As temperatures dropped dangerously low last Wednesday, Northwestern students joined pretty much the entire Midwest in staying indoors to brace for the bitter cold. Northwestern food service workers, on the other hand, prepared to go to work.

Photo by Maya Mojica / North by Northwestern

In response, Students Organizing for Labor Rights, or SOLR, a student group at Northwestern aiming to establish student-labor solidarity, started a fundraiser to support travel to work for these service workers on Wednesday. In the span of one night, SOLR raised over $2,500, which was so much more than they needed that they had to put a cap on the donations.

But SOLR’s work doesn’t stop there. In addition to this, SOLR created a petition against the unfair treatment of service workers by Compass Group, Northwestern’s food service provider whose contract began in summer 2018.

According to Weinberg junior Seri Lee, a member of SOLR, the petition has received almost 650 signatures. She said they hope that number will soon rise to 1,000. While many students have only just now been exposed to the issue of labor injustice on campus, the petition is part of a much larger problem that SOLR has been concerned about before Compass Group joined Northwestern.

Through this movement, SOLR hopes to help students understand that Compass Group’s unfair treatment of service workers on campus is a real problem. Lee said they want students to know that it is up to them to help improve the treatment of service workers.

“We can use our power as tuition-paying students to leverage the university and hold them accountable,” Lee said.

Tamara Kissoon, a Weinberg freshman and SOLR member, shares Lee’s belief that informing students about the injustice surrounding Northwestern’s food service industry is essential to creating change.

“Students hold a lot more power than they realize when it come to these issues,” Kissoon said.

In addition to demanding fair treatment for service workers from Compass Group, SOLR believes that many students need to shift their mindsets regarding campus service workers.

“Workers are an essential part of our community,” Lee said. “We have to treat them like that. We have to treat them as people with dignity and respect.”

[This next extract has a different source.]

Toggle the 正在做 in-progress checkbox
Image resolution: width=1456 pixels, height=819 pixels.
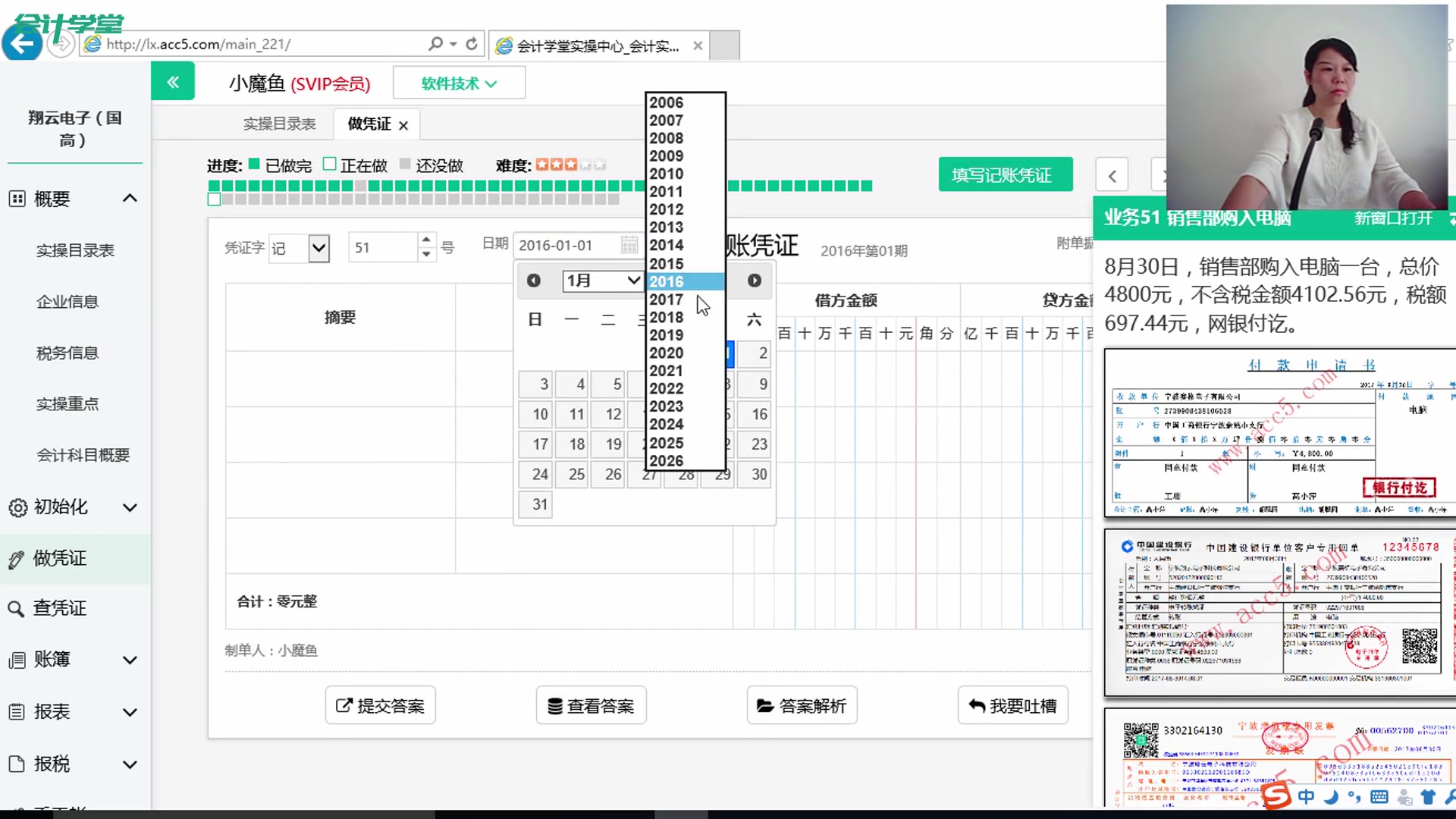pos(329,163)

Lee says they believe that SOLR’s overall message may have more of an impact if students are not only seeing it in a passive manner through social media, but rather, actually discussing it with others around them.

“For me, organizing works best when it’s interpersonal, when it’s face-to-face and not so much when you read something on your screen,” Lee said.

SOLR has much more work to do in terms of expressing its message to students and will continue to advocate for labor justice through many different means. Lee hopes the group will soon be able to facilitate a community conversation around the personal stories of these food service workers, which she describes as an essential part of understanding the issue.

Likewise, Kissoon says the group's most recent action is just the beginning.

“Right now, we’re going to escalate what we’re doing,” Kissoon said. “You’ll hear more of us.”

In addition, Lee says movement toward labor justice for service workers is something that has implications beyond Northwestern’s campus.

“We need to make sure that Northwestern holds them accountable to ensure labor justice on campus,” Lee said. “But also within the community, within the country, and even overseas, with the factories and farms that Compass uses to supply its food chain.”

Change, Lee says, is something that can start here on campus, but that needs to spread everywhere.